## Start Selected text

Every YARA rule has three main sections: metadata, strings, and a condition.

text
rule ExampleMalware {
    meta:
        author = "Security Analyst"
        description = "Detects Example Malware family"
        date = "2024-01-15"
        hash = "abc123..."
        reference = "https://example.com/analysis"
        
    strings:
        $mz = "MZ"                              // PE header
        $str1 = "malicious_function" ascii      // ASCII string
        $str2 = "C:\\Windows\\Temp" wide    // Wide string (Unicode)
        $hex = { 4D 5A 90 00 03 00 00 00 }     // Hex pattern
        $regex = /[a-z]{5}\.(exe|dll)/i       // Regex pattern
        
    condition:
        $mz at 0 and                           // MZ at file start
        2 of ($str*) and                       // Any 2 strings
        filesize < 1MB                         // Size limit
}

String Types

Text Strings

text
strings:
    // Basic ASCII
    $s1 = "CreateRemoteThread"

## End Selected text
## Start Data provided

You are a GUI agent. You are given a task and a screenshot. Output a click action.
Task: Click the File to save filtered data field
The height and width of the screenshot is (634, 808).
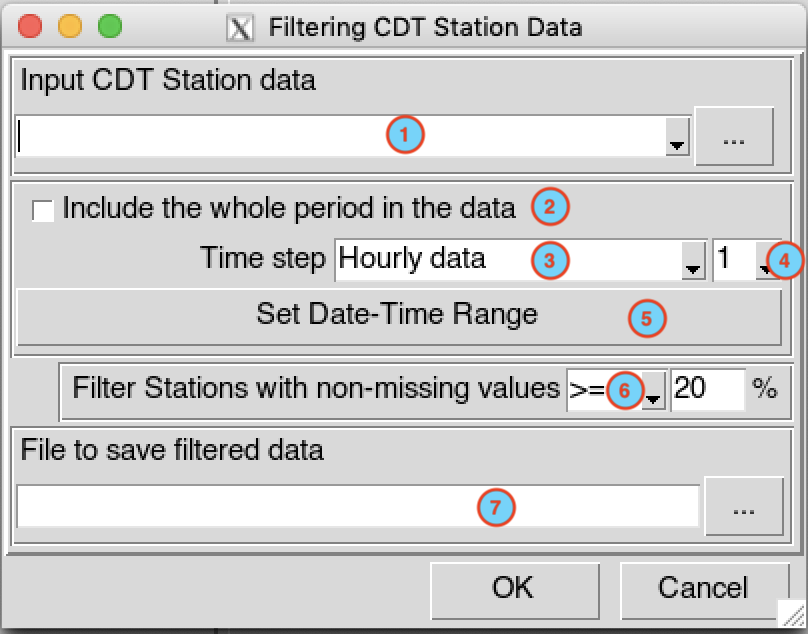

## End Data provided

• _Given instruction 1_: Decide whether each statement below agrees with the YARA rule text, answering yes or no and quoting the deciding words of that text. (a) Every YARA rule has three main sections. (b) The example condition requires any three of the strings. (c) The example rule limits file size to under 1MB.
• _Given instruction 2_: Carry on the YARA rule text from the point at which it stops.

• _Final answer 1_:
(a) Yes: "Every YARA rule has three main sections: metadata, strings, and a condition."
(b) No: "2 of ($str*) and"
(c) Yes: "filesize < 1MB"

• _Final answer 2_:
    
    // Case insensitive
    $s2 = "kernel32.dll" nocase
    
    // Wide (Unicode) strings
    $s3 = "password" wide
    
    // Both ASCII and Wide
    $s4 = "admin" ascii wide
    
    // Full word only
    $s5 = "cmd" fullword

Hex Patterns

text
strings:
    // Exact bytes
    $hex1 = { 4D 5A 90 00 }
    
    // Wildcards (any byte)
    $hex2 = { 4D 5A ?? 00 }
    
    // Nibble wildcards
    $hex3 = { 4D 5? 90 ?0 }
    
    // Jumps (variable length)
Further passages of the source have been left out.